* _Source excerpt_:
○ ○ ○ ○ ○ ○ ○
Observability
The HPD.MultiAgent.Observability namespace provides two drop-in observers for monitoring workflow executions: MetricsObserver for execution metrics, and TracingObserver for distributed tracing via OpenTelemetry.
Register observers on a WorkflowEventCoordinator — no reference to HPD.Events is needed.
MetricsObserver
MetricsObserver collects per-workflow and per-node execution metrics in memory. By default it retains data for the last 100 completed workflows; pass maxCompletedWorkflows to adjust:
var metrics = new MetricsObserver(); // default: last 100
var metrics = new MetricsObserver(maxCompletedWorkflows: 500); // keep last 500using HPD.MultiAgent;
using HPD.MultiAgent.Observability;
var metrics = new MetricsObserver();
var coordinator = new WorkflowEventCoordinator();
coordinator.AddObserver(metrics);
await foreach (var evt in workflow.ExecuteStreamingAsync(input, coordinator))
{
if (evt is TextDeltaEvent delta)
Console.Write(delta.Text);
}
// After completion, inspect metrics
var completed = metrics.CompletedWorkflows.First();
Console.WriteLine($"Duration: {completed.Duration}");
Console.WriteLine($"Nodes: {completed.TotalNodesExecuted} executed, {completed.FailedNodes} failed");
Console.WriteLine($"Tokens: {completed.TotalTokens} total ({completed.TotalInputTokens} in / {completed.TotalOutputTokens} out)");
Console.WriteLine($"Tools: {completed.TotalToolCalls} tool calls");WorkflowMetrics properties
| Property | Type | Description |
|---|---|---|
ExecutionId | string | Unique ID for this run |
WorkflowName | string? | Workflow name (if set) |
StartedAt | DateTimeOffset | When execution started |
CompletedAt | DateTimeOffset? | When execution completed |
Duration | TimeSpan | Total execution time |
Success | bool? | Whether the workflow succeeded |
TotalNodesExecuted | int | Number of nodes that ran |
SuccessfulNodes | int | Nodes that succeeded |
FailedNodes | int | Nodes that failed |
SkippedNodes | int | Nodes that were skipped |
TotalTokens | int | Combined input + output tokens |
TotalInputTokens | int | Input tokens across all nodes |
TotalOutputTokens | int | Output tokens across all nodes |
TotalToolCalls | int | Tool invocations across all nodes |
IterationCount | int | Loop iterations (cyclic graphs) |
NodeMetrics | ConcurrentDictionary<string, NodeMetrics> | Per-node breakdown |
NodeMetrics properties
| Property | Type | Description |
|---|---|---|
NodeId | string | Node ID |
StartedAt | DateTimeOffset? | When the node started |
Duration | TimeSpan? | Node execution time |
Success | bool? | Whether the node succeeded |
WasSkipped | bool | Whether the node was skipped |
SkipReason | string? | Reason for skipping |
ErrorMessage | string? | Error message if failed |
RetryCount | int | Number of retry attempts |
InputTokens | int | Input tokens for this node |
OutputTokens | int | Output tokens for this node |
ToolCallCount | int | Tool calls made by this node |
ToolsCalled | List<string> | Names of tools called |
RequiredApproval | bool | Whether approval was requested |
ApprovalGranted | bool? | Approval outcome |
ApprovalWaitTime | TimeSpan? | Time spent waiting for approval |
Iteration | int | Which iteration this node ran in |
Live updates
Use OnMetricsUpdated and OnWorkflowCompleted to react in real time:
var metrics = new MetricsObserver();
metrics.OnWorkflowCompleted += m =>
{
Console.WriteLine($"Workflow finished: {m.TotalTokens} tokens used");
};
metrics.OnMetricsUpdated += m =>
{
// Called after every node starts or completes
};Querying active workflows
// Active (still running)
○ ○ ○ ○ ○ ○ ○
* _Supplied data_:
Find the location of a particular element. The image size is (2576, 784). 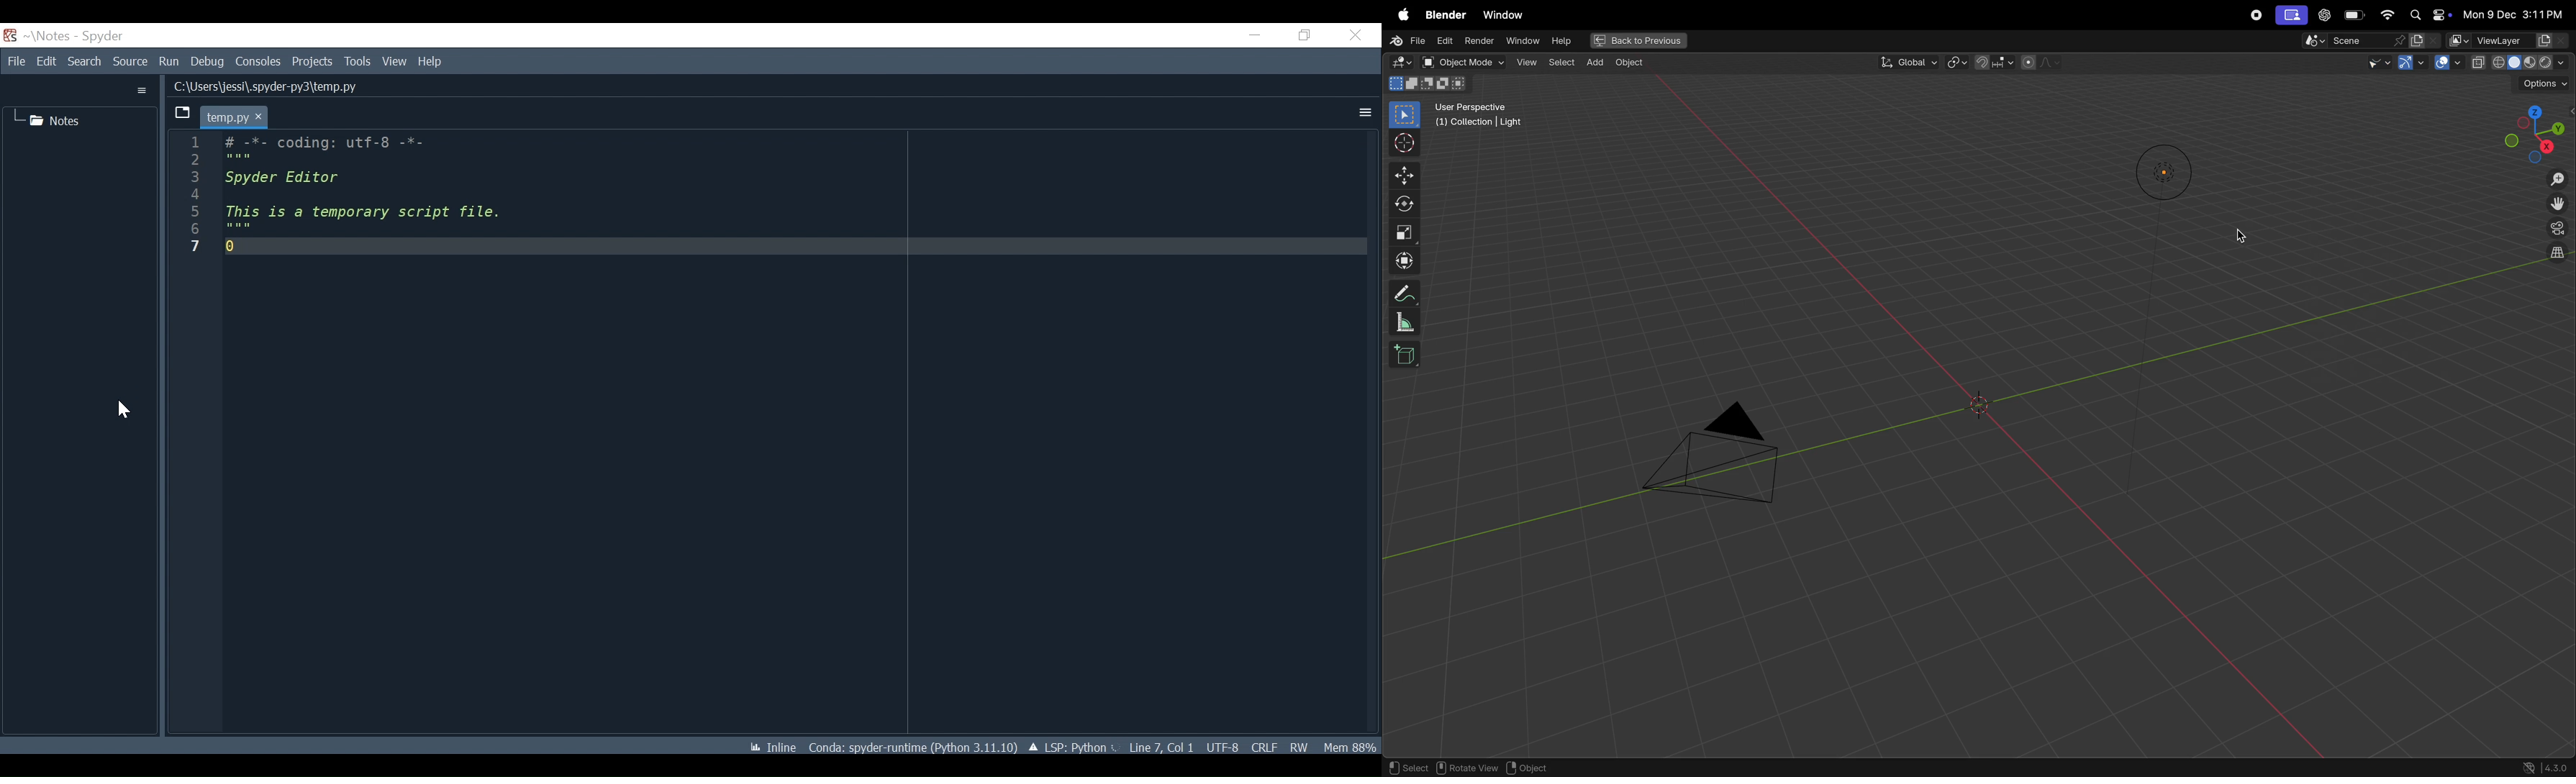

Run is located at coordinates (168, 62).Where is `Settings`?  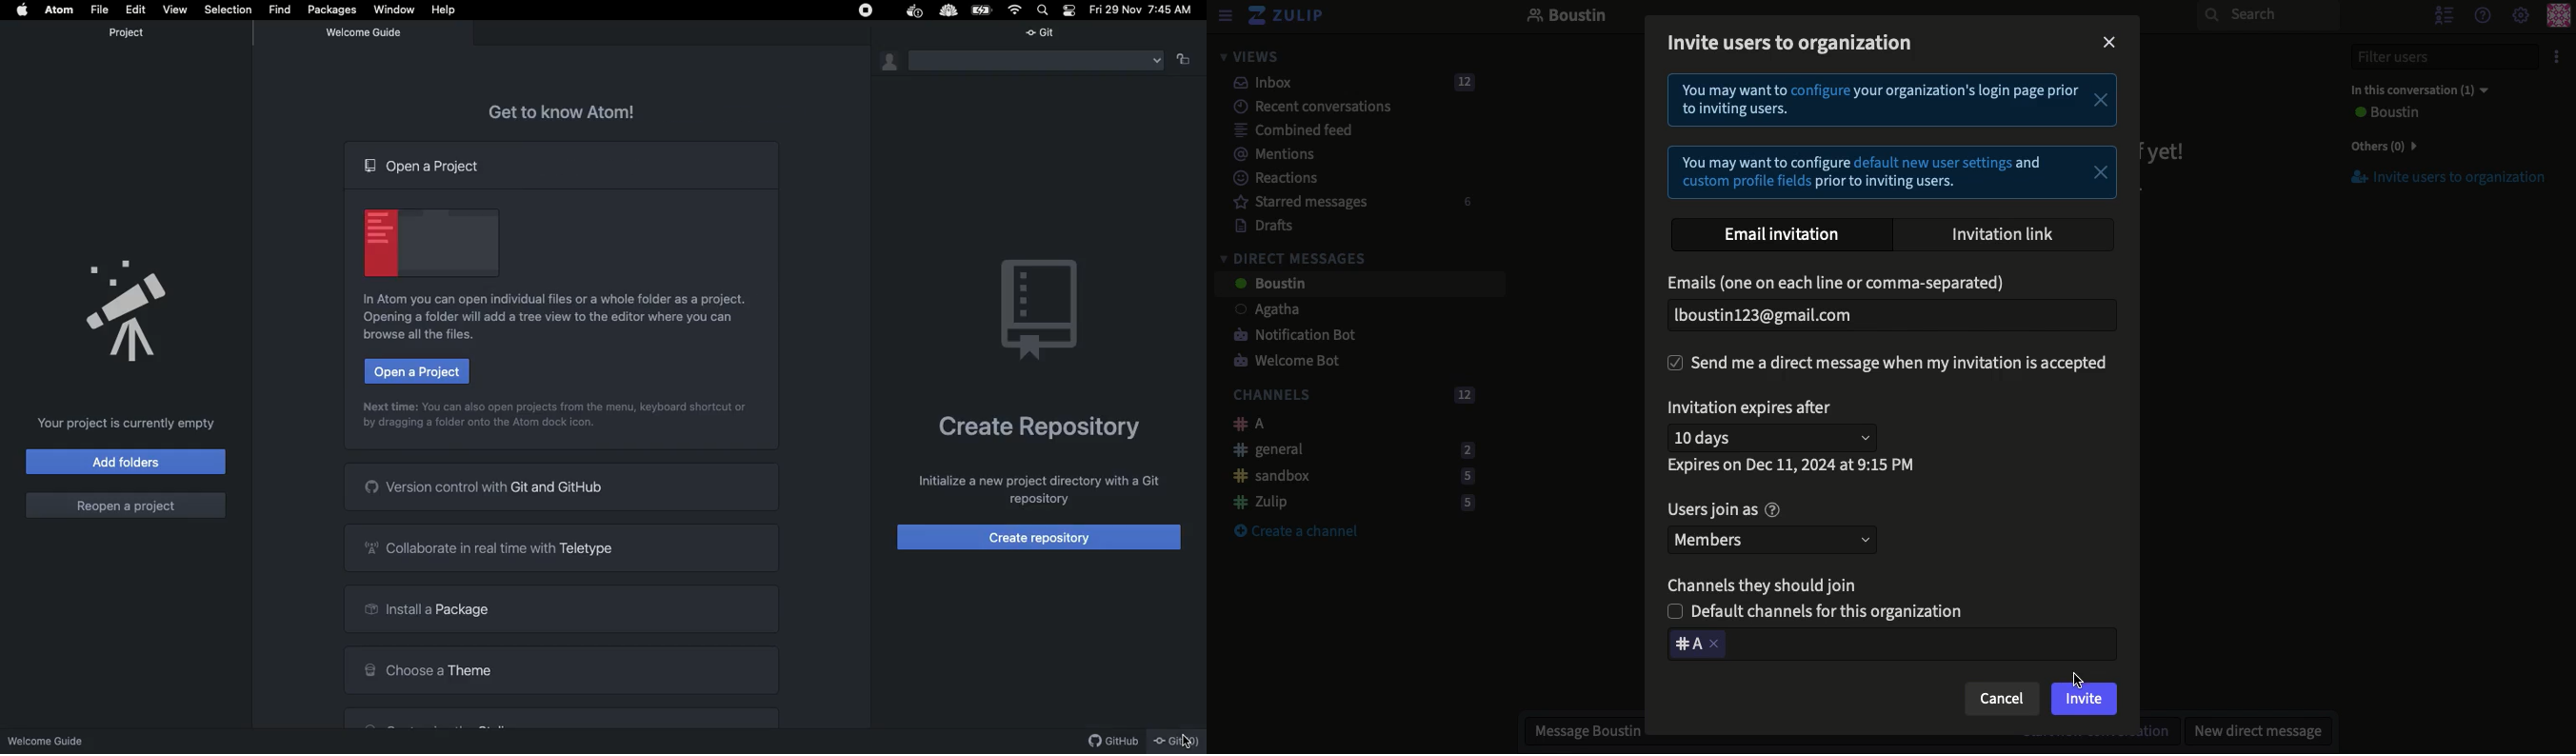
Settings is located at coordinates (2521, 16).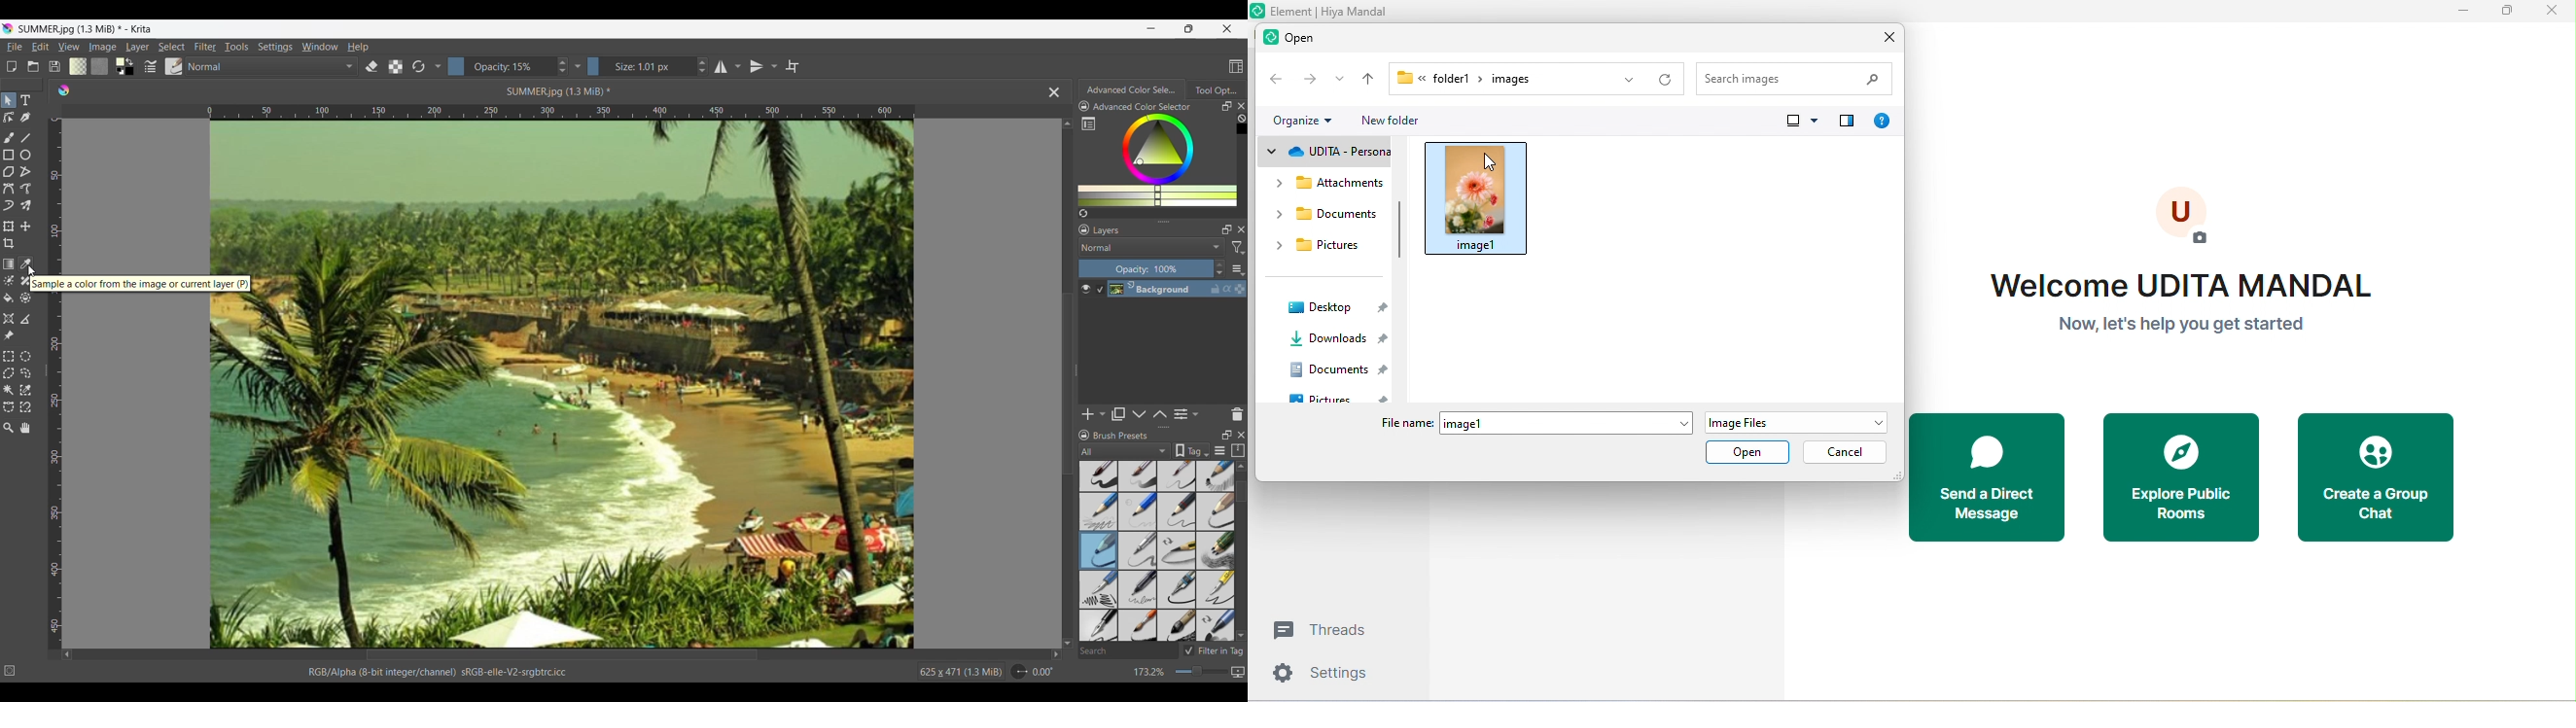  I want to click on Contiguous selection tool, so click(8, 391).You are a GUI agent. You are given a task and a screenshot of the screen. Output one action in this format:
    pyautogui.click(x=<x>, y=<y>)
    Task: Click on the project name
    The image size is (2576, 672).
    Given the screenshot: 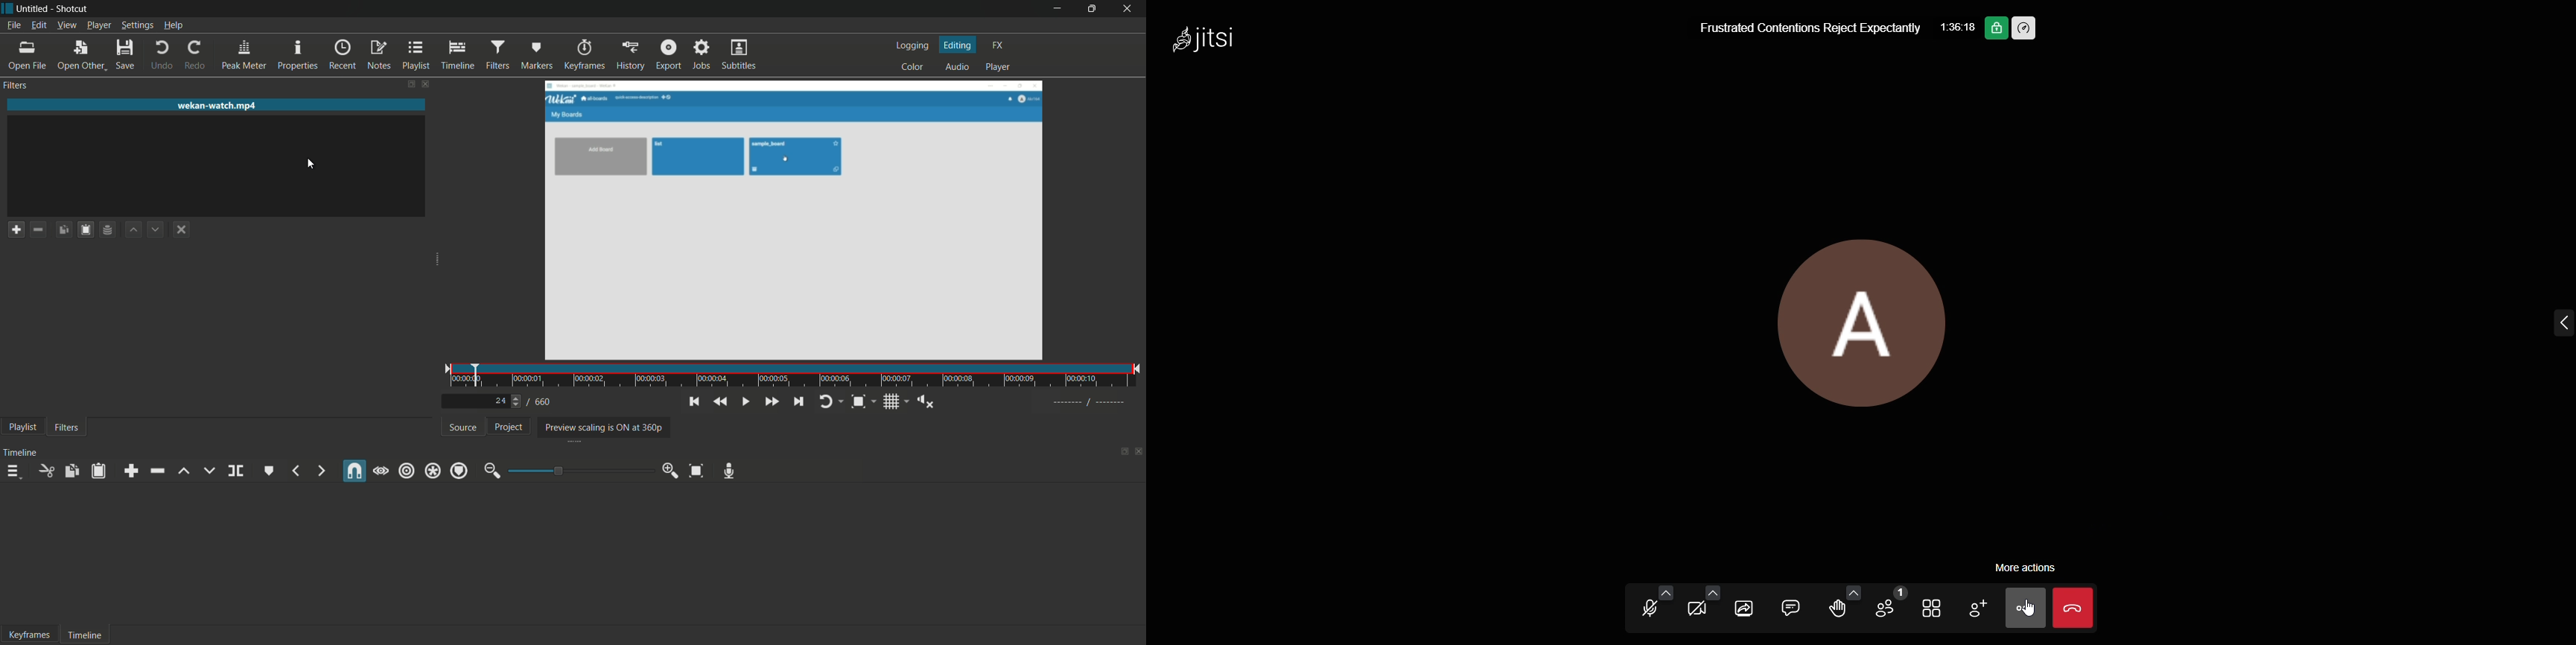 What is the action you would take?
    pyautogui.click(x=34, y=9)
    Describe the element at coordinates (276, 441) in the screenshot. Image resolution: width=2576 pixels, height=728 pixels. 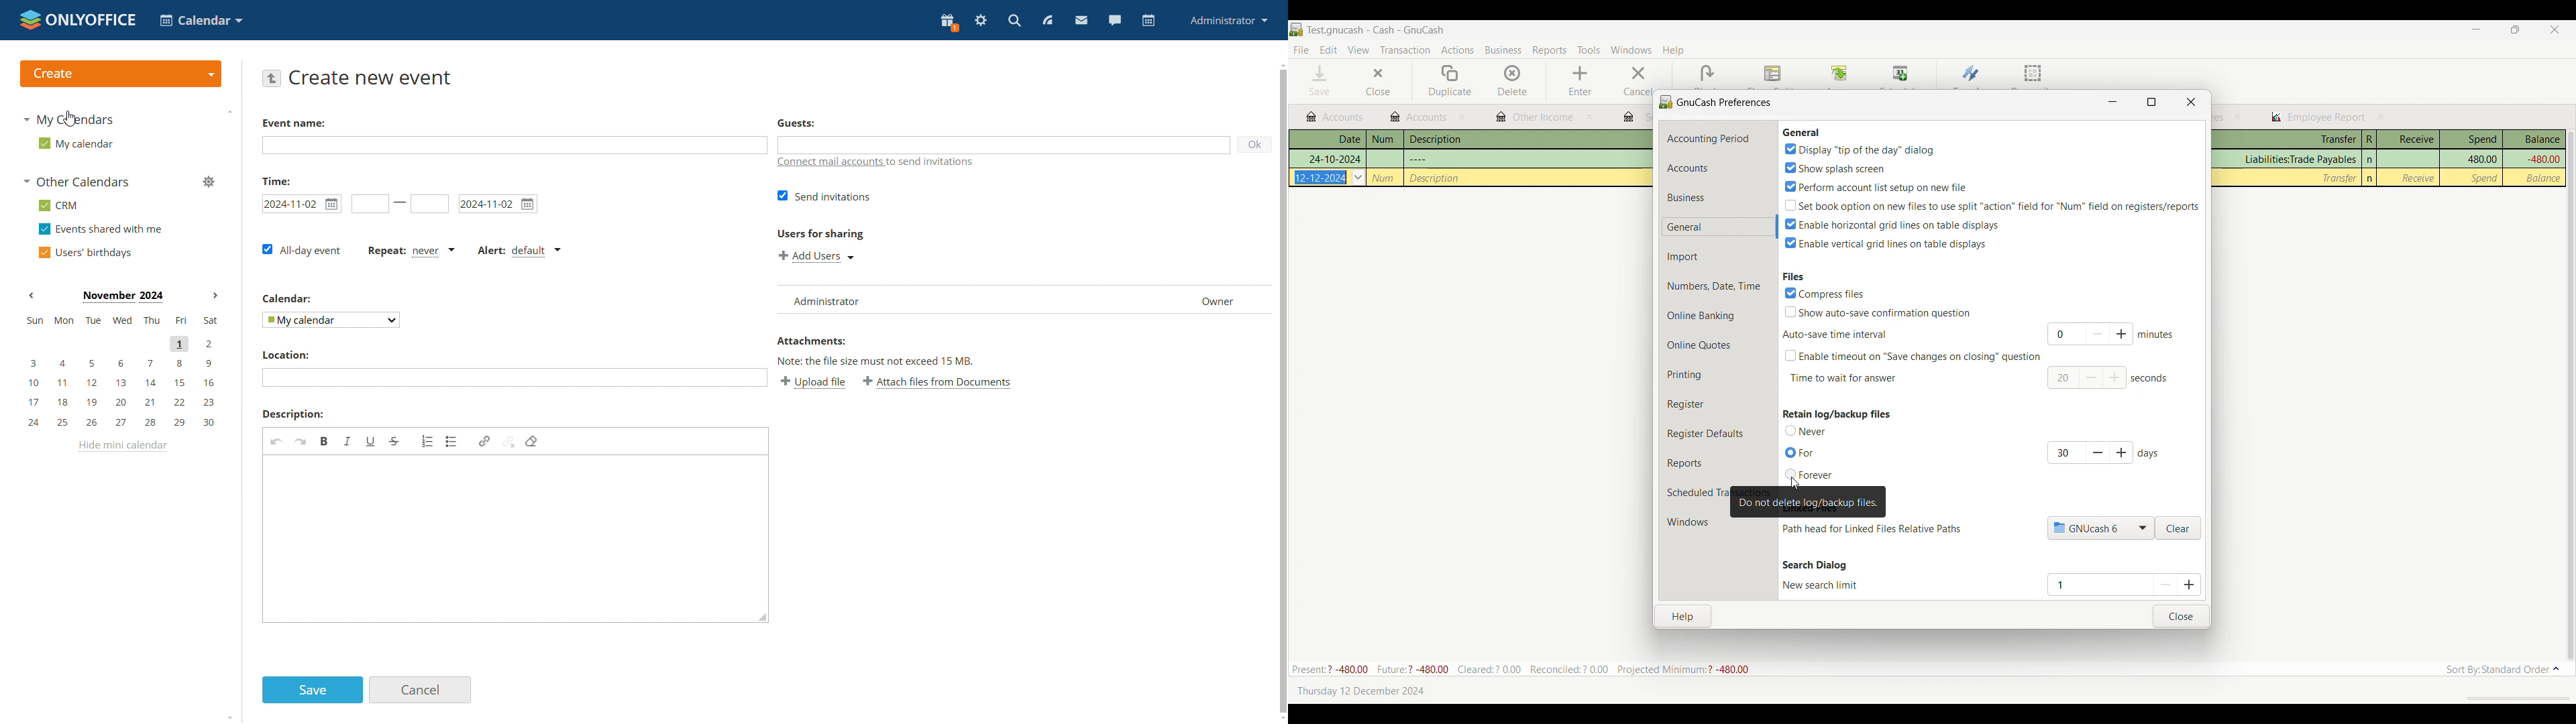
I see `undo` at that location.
○ ○ ○ ○ ○ ○ ○
* _What is asked_:
1. Answer from the observability documentation:
(a) How many completed workflows does MetricsObserver keep data for by default?
(b) What does the IterationCount property of WorkflowMetrics record?
(c) When is OnMetricsUpdated called?
2. In the observability documentation, rewrite the paragraph beginning "The HPD.MultiAgent.Observability namespace provides" as a short bulleted list that keeps its main facts.
3. Give a continuation of the observability documentation, starting after its last line.

* _Task-by-task outputs_:
1.
(a) The last 100 completed workflows.
(b) Loop iterations, for cyclic graphs.
(c) After every node starts or completes.

2.
- Namespace: HPD.MultiAgent.Observability
- Provides two drop-in observers for monitoring workflow executions:
  - MetricsObserver: execution metrics
  - TracingObserver: distributed tracing via OpenTelemetry

3.
foreach (var wf in metrics.ActiveWorkflows)
Console.WriteLine($"Running: {wf.ExecutionId} ({wf.Duration.TotalSeconds:F1}s)");
// Recently completed (last 100 by default)
var last = metrics.CompletedWorkflows.Last();
var slowestNode = last.NodeMetrics.Values
.OrderByDescending(n => n.Duration)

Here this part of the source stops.